■ **What is being asked**
Go through the entries below from the first line and transcribe each one exactly, ending with the line that contains "[menuitem] (485, 7)".
[[ Data shown open ]]
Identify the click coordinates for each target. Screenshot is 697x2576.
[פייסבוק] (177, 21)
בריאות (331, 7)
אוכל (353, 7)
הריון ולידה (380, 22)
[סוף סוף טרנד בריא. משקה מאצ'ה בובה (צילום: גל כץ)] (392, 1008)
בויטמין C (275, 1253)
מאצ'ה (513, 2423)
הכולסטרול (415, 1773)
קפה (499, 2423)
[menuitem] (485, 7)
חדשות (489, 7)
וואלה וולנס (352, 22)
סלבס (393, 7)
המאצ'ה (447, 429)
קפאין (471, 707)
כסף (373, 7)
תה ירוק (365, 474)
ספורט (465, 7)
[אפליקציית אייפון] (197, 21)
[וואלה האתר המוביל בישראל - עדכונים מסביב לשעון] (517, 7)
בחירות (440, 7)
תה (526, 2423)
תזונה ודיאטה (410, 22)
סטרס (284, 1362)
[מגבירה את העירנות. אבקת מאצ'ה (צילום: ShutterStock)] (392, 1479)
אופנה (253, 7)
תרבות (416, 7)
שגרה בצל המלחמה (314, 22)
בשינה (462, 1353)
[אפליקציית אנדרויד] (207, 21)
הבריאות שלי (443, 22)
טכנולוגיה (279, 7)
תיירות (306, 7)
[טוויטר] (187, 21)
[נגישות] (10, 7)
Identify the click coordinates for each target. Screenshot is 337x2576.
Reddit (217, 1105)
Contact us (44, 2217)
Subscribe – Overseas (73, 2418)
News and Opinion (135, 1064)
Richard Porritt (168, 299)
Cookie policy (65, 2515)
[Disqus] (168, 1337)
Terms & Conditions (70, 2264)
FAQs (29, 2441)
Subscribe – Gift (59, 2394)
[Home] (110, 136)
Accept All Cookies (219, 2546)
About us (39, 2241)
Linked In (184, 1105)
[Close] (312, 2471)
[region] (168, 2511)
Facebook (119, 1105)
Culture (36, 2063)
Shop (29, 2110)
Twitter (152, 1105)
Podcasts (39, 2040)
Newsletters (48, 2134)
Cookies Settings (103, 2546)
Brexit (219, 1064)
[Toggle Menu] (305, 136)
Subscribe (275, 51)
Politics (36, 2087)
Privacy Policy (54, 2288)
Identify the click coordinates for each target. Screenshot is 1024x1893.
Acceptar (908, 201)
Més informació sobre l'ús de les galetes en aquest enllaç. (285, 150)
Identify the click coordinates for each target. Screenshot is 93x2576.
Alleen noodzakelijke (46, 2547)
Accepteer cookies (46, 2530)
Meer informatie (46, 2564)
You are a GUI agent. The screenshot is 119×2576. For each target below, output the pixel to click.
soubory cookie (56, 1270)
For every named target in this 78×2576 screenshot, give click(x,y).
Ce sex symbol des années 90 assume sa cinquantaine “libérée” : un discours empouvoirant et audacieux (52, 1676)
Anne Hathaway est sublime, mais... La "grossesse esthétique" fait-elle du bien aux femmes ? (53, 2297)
[[ Data shown closed ]]
■ **Task response**
Identify the click coordinates for each target. Screenshot is 697x2576.
[פייסבוק] (177, 21)
בריאות (331, 7)
אוכל (353, 7)
הריון ולידה (380, 22)
[סוף סוף טרנד בריא. משקה מאצ'ה בובה (צילום: גל כץ)] (392, 1008)
בויטמין C (275, 1253)
מאצ'ה (513, 2423)
הכולסטרול (415, 1773)
קפה (499, 2423)
[menuitem] (485, 7)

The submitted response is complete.